In this appetizer to the Chicago couple’s forthcoming South Beach wine bar, Enoteca Spiaggia, each of ten chapters focuses on a traditional pairing of libations and small plates found in a particular European city—Venetian Bellinis and cicchetti, for example, or the pinchos and sherries of Seville. It’s more accessible to the average home cook than 2004’s lavish Spiaggia Cookbook, with sections on cheese, cured meats, and how to source quality prepackaged ingredients. Simple but not strictly traditional recipes for things like Sicilian arancini (stuffed deep-fried rice balls), Florentine tripe, or Portuguese cataplana (a seafood stew) are punctuated by a few extravagances, like Barolo risotto.

TERRINE

Until now the story behind Fuschia Dunlop’s remarkable regional Chinese cookbooks, Land of Plenty (Sichuan) and The Revolutionary Chinese Cookbook (Hunan), remained in the background.
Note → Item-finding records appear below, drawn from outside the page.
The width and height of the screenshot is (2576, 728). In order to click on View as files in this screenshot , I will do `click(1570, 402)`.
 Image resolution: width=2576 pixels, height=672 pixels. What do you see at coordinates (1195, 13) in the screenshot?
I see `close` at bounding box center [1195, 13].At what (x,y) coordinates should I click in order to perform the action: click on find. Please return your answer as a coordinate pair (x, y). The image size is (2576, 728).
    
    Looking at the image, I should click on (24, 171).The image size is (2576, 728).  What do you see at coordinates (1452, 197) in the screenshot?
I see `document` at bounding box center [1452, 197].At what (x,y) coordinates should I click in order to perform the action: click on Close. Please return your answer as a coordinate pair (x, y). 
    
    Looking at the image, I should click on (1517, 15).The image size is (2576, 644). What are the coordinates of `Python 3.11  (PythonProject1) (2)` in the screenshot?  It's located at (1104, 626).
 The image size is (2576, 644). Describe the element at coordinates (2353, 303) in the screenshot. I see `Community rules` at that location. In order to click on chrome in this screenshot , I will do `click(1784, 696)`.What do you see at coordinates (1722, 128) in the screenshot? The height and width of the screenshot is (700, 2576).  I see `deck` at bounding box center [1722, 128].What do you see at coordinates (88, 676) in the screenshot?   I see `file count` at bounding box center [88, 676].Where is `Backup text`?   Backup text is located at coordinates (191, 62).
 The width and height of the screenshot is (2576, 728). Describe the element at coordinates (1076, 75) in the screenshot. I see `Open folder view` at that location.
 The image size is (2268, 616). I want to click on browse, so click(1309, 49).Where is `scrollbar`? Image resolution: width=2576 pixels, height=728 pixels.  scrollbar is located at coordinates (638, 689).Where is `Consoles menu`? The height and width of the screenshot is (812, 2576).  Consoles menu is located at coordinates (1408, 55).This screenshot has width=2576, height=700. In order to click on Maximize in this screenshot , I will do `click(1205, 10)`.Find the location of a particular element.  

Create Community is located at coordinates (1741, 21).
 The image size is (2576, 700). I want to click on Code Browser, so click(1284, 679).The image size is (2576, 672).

But this memoir tells the tale of how the British Sinophile went from working a stultifying gig as a socioeconomic analyst to being a passionate student and interpreter of Sichuan cooking—in fact, she was the only foreign student in the provincial capital’s culinary academy during the last gasps of Maoist seclusion. Her gradual seduction by what she calls “the spice girl among Chinese cuisines, bold and lipsticked, with a witty tongue and a thousand lively moods,” provides terrific cultural context for both of her previous works.